The Sun Also Rises

The Sun Also Rises Study Guide

The Sun Also Rises will maintain a place in history not only for its literary merit, but also for its documentation of what writer Gertrude Stein called the "Lost Generation." After WWI, many young Americans left their native country, bitter over the war and seeking adventure. A circle of artistic expatriates -- among them Hemingway, F. Scott Fitzgerald, Sherwood Anderson, Ezra Pound, and Pablo Picasso -- formed in Paris under Stein's guidance and shared their revolutionary ideas on art. While they helped define Modernist techniques in literature and painting, the Americans, in particular, catalogued the social upheaval in their homeland. While reeling from a huge blow to their innocence, Americans (at least the white middle- and upper-class) drifted irresponsibly through the prosperous era now known as the Roaring 20s. Hemingway and Fitzgerald employed their keen social observation in writing The Sun Also Rises and The Great Gatsby, respectively, widely considered the two masterpieces of Lost Generation fiction. The novels are remarkably similar: a somewhat indistinct young man narrates a story of unrequited desire for an untouchable woman in a hedonistic social environment. The major difference is that in The Sun Also Rises, it is the narrator whose desire is unrequited, and because of a physical impairment, whereas in Fitzgerald's work, Gatsby (not the narrator) cannot have his love interest for other reasons.
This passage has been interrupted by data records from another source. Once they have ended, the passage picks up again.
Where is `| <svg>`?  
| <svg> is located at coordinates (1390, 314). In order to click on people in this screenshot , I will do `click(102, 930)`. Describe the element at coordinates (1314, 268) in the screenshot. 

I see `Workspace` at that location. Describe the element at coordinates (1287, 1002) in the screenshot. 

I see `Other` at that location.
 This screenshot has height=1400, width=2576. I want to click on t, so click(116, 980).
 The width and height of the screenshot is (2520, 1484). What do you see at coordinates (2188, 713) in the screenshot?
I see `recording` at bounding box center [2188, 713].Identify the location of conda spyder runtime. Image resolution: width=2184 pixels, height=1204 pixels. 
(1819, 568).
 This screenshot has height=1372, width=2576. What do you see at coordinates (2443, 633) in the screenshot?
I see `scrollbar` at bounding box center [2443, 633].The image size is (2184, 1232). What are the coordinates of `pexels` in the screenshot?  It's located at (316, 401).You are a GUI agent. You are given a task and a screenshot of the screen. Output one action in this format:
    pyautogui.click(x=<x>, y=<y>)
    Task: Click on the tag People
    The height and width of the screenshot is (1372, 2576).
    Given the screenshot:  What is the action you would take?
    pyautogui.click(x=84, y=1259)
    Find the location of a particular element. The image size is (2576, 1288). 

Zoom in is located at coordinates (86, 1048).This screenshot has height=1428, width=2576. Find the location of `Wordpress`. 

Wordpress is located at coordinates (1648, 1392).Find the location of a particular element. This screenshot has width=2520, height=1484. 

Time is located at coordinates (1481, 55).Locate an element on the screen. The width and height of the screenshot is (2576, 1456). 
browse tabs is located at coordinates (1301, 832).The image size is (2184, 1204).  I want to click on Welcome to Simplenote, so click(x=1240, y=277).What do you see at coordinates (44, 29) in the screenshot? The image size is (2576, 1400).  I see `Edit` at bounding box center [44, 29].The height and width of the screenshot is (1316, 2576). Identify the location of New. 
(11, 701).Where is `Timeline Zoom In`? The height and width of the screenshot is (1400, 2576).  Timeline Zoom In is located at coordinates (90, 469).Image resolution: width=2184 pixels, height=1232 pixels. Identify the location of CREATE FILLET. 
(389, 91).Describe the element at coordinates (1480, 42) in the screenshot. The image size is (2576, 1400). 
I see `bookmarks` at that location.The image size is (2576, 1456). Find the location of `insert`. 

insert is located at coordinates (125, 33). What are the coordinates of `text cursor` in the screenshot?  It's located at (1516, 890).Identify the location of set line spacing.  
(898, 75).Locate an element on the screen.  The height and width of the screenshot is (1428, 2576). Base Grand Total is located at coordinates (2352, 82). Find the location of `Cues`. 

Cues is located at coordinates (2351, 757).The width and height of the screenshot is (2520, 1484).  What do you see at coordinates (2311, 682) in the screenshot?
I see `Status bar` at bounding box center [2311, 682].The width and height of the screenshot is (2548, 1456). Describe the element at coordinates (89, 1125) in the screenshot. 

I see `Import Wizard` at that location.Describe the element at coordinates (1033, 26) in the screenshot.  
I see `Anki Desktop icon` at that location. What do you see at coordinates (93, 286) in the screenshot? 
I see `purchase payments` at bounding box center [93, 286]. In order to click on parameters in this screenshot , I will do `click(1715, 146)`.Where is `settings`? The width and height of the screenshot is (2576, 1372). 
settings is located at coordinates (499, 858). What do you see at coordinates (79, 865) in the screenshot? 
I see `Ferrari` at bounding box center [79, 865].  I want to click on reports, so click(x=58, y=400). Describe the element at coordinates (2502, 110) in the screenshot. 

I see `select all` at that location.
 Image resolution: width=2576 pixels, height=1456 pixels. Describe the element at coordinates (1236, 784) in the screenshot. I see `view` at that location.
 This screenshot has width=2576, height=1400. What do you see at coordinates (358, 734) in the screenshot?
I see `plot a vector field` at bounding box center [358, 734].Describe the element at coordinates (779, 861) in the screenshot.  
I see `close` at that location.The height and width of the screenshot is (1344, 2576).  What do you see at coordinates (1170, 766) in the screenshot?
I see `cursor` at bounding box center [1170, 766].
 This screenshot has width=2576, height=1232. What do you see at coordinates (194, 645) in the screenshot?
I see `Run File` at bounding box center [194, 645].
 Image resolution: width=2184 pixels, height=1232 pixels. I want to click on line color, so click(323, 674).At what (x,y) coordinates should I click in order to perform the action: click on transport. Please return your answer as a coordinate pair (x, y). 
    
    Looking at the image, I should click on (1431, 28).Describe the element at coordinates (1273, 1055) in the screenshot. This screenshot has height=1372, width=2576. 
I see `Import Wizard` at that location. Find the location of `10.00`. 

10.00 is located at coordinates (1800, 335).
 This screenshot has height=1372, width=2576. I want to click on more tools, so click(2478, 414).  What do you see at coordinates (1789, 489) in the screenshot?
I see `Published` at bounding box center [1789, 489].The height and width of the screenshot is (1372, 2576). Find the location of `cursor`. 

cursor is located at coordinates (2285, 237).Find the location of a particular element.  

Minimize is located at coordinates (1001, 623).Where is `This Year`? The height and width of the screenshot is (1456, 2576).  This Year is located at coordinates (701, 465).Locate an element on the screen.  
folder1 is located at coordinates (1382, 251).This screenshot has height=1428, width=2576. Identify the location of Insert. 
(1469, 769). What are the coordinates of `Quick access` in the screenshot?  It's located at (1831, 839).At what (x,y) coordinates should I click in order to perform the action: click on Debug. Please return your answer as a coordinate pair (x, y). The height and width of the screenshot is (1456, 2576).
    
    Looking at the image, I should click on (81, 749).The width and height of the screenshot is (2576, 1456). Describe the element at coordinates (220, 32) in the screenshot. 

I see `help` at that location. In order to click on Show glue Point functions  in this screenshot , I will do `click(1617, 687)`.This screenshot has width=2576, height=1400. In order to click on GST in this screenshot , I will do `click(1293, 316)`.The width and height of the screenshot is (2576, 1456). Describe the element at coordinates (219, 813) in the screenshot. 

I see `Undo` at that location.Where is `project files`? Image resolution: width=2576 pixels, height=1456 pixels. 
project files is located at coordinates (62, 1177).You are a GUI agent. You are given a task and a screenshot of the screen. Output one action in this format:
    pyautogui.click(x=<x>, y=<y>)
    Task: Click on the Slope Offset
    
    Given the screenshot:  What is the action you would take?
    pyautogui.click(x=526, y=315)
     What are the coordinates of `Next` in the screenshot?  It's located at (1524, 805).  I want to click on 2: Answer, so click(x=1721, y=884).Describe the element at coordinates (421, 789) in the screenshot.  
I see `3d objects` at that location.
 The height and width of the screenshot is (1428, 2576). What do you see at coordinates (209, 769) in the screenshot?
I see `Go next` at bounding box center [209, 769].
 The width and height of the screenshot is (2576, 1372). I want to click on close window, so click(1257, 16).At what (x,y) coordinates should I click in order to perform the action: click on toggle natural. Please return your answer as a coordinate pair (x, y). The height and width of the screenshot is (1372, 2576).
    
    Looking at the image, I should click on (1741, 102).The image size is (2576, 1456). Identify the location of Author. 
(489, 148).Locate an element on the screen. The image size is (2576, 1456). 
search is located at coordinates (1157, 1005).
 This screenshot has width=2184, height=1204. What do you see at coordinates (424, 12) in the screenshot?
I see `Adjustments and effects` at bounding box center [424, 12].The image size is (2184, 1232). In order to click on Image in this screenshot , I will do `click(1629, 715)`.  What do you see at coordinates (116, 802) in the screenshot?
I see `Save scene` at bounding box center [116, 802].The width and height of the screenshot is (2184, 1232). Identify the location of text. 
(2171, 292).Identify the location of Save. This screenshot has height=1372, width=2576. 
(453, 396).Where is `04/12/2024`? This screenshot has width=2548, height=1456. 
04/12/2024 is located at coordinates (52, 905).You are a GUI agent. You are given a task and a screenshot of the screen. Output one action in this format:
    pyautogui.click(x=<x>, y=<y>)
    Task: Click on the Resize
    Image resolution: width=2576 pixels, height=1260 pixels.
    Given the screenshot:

While Hemingway, like Fitzgerald, explores and critiques the superficiality of his characters' indulgent lifestyles, he touches upon a number of other themes, many of which have to do with new notions of masculinity arising after the war. Jake's purported impotence is a powerful symbol for the emasculated postwar male psyche, and bull-fighting describes sex as warfare on several metaphorical levels. These ideas are delivered in Hemingway's spare, unadorned, journalistic prose (another contrast to Fitzgerald, whose more ornate writing has had an arguably equal stylistic influence over modern writers).

Hemingway conceived of the idea for The Sun Also Rises while attending the Fiesta de San Fermin in Pamplona, Spain, with friends in July, 1925. Hemingway had set up the beautiful Lady Duff Twysden, the inspiration for Brett, with Cayetano Ordonez, the model for Romero (who is most likely named for Francisco Romero, an 18th-century bull-fighter who invented the modern rules for the sport). He felt guilty over compromising Ordonez's "aficion" with a foreign woman, and possibly wrote the story -- with "Hem" as his stand-in matchmaker -- as a means to exculpate himself. The real-life conflict spun out to Harold Loeb (Cohn) and Pat Guthrie (Twysden's fianc? and the model for Mike). Ogden Stewart rounded out the group in the novel as Bill Gorton.

Hemingway soon expanded the story into a novel originally entitled Fiesta: A Novel (it is still called this in British editions). He shifted the opening to Paris and heightened the relationship between Brett and the narrator -- now called Jake (Hemingway was wounded in WWI, though he was not rendered impotent). He ran through several more revisions, often with F. Scott Fitzgerald's help, and changed the novel to its current title just before printing in October 1926. The book was a success and established Hemingway as an internationally-known author.